• _Aim_
Return every line of the listing below that contains the string "Given".

Records on locating elements on screens:
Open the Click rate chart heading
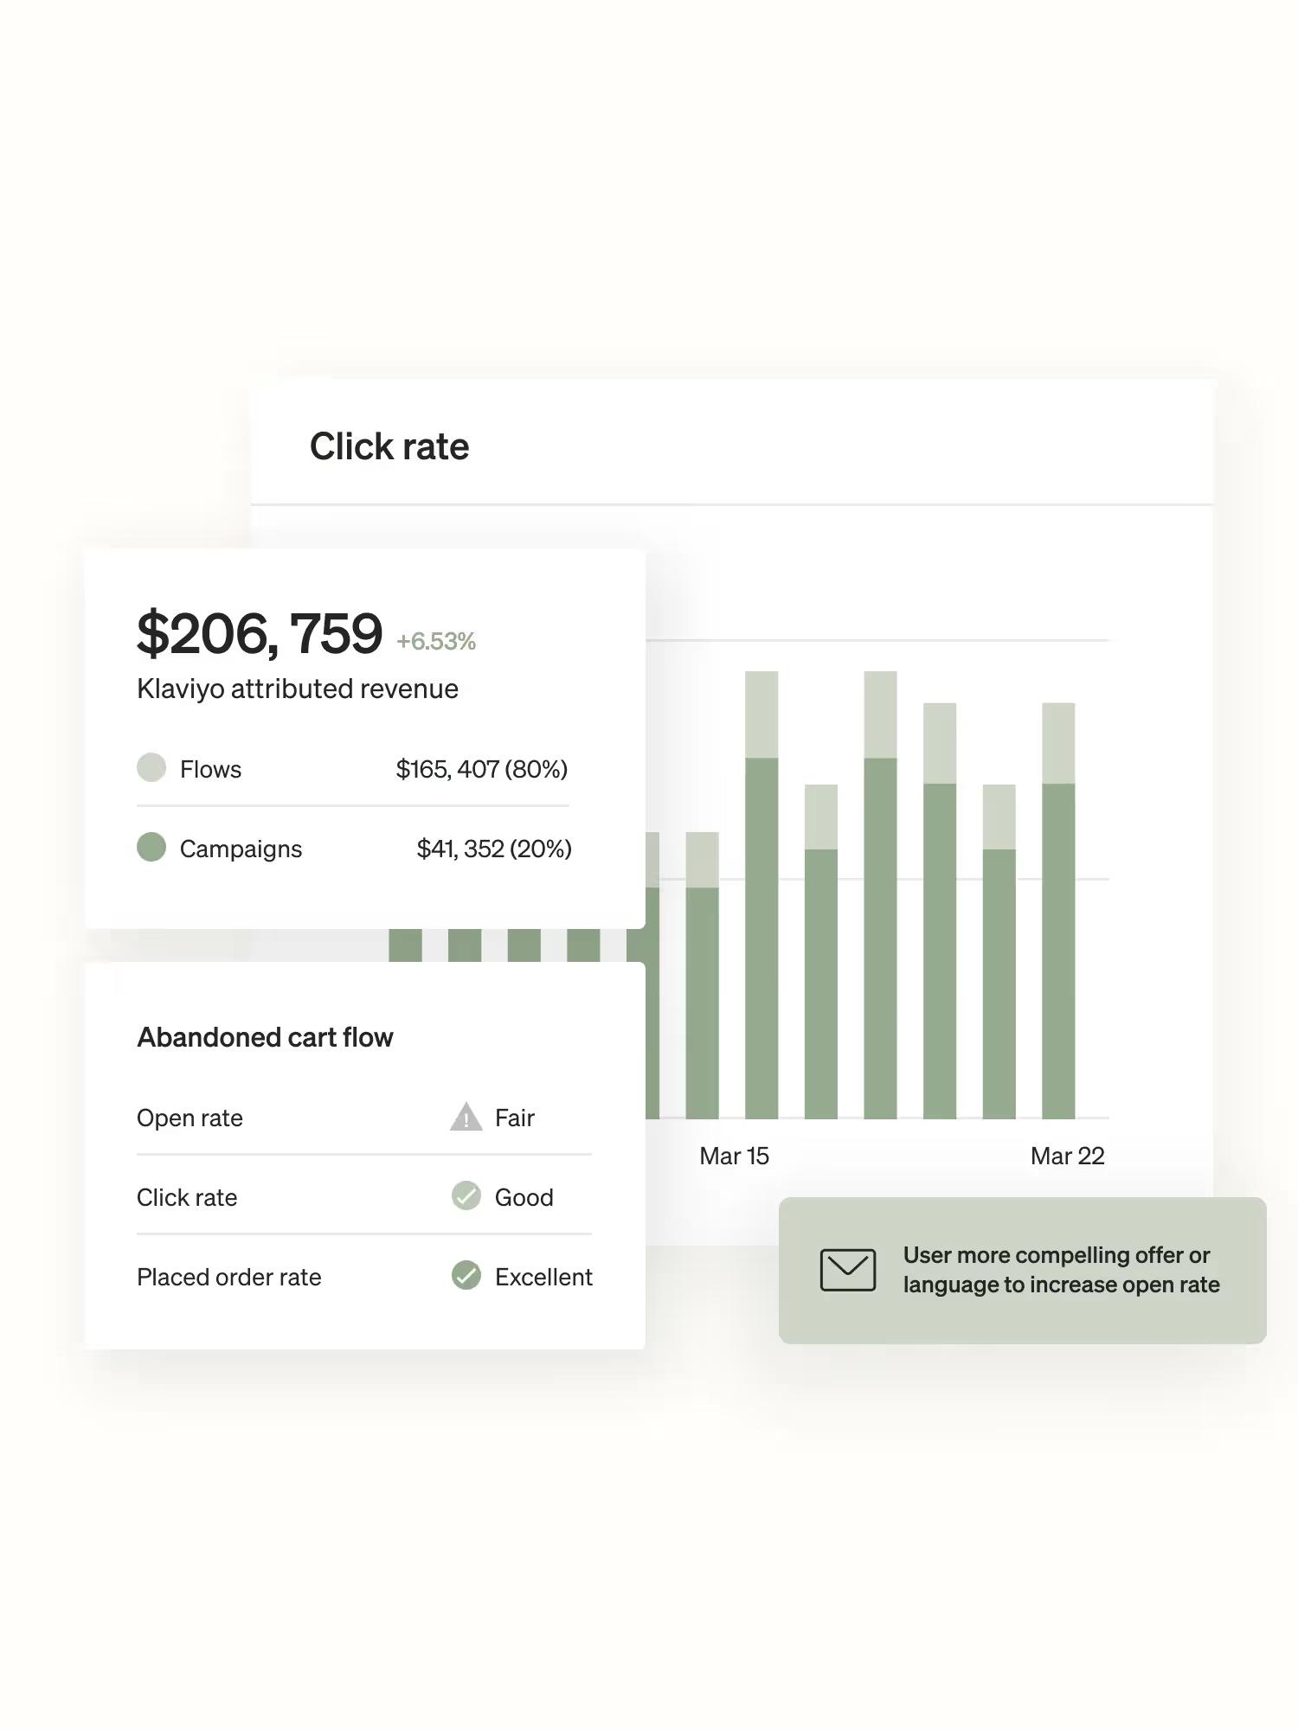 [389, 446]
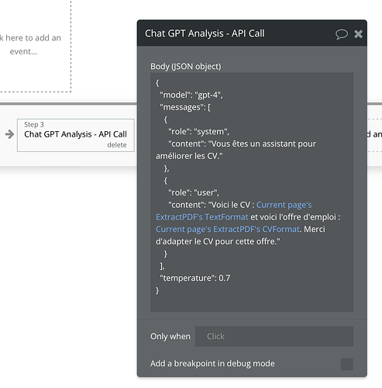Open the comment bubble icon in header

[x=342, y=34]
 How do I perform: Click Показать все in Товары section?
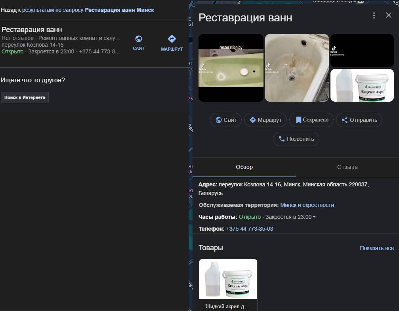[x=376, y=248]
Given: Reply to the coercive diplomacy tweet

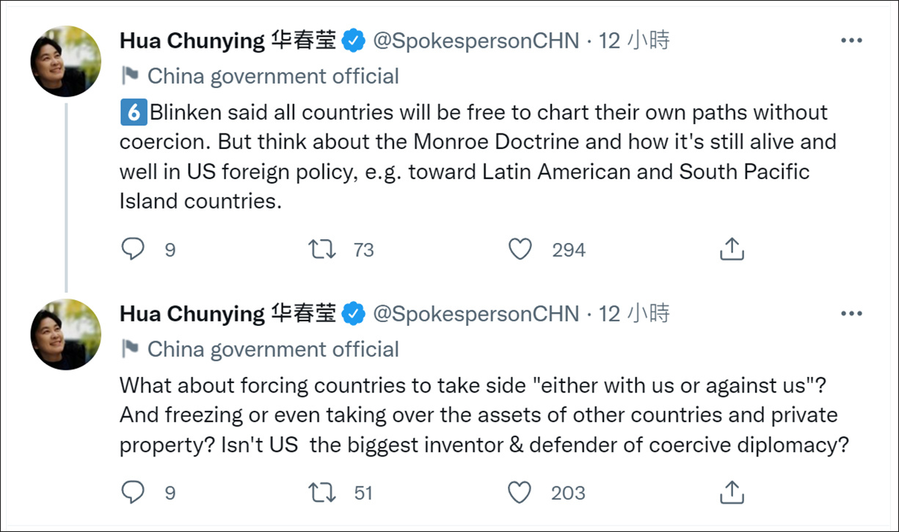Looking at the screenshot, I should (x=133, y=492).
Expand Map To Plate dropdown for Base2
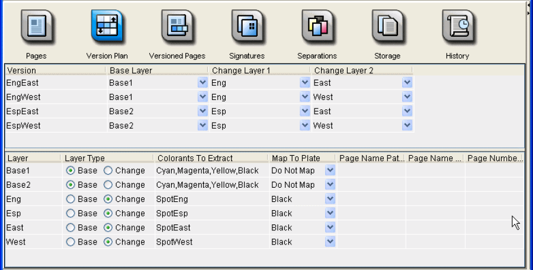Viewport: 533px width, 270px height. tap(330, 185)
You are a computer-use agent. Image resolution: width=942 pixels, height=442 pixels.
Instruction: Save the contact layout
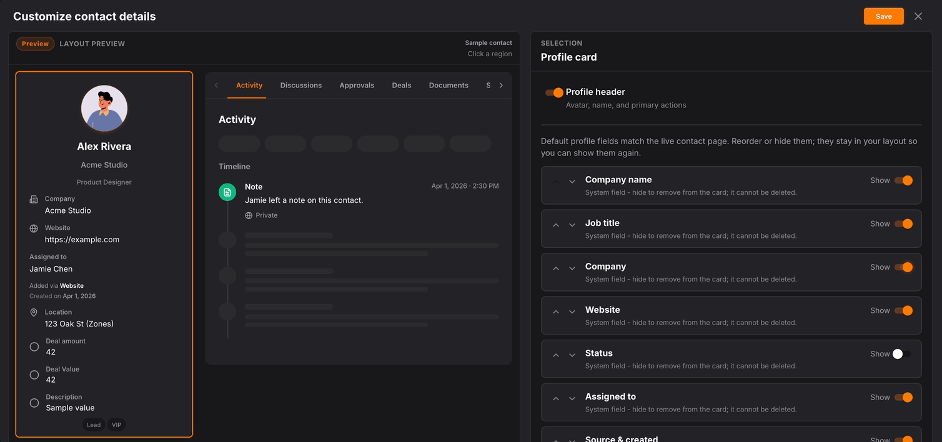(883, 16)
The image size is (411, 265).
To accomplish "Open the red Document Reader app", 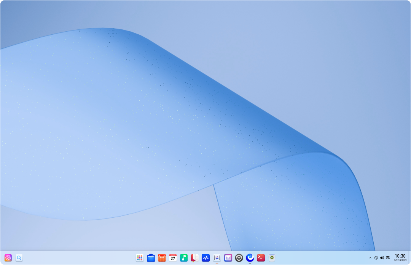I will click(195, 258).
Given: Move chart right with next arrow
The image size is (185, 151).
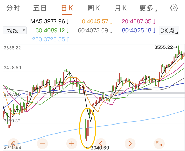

• _Solution_
Given: Reply to the coercive diplomacy tweet
Given: Move chart right with next arrow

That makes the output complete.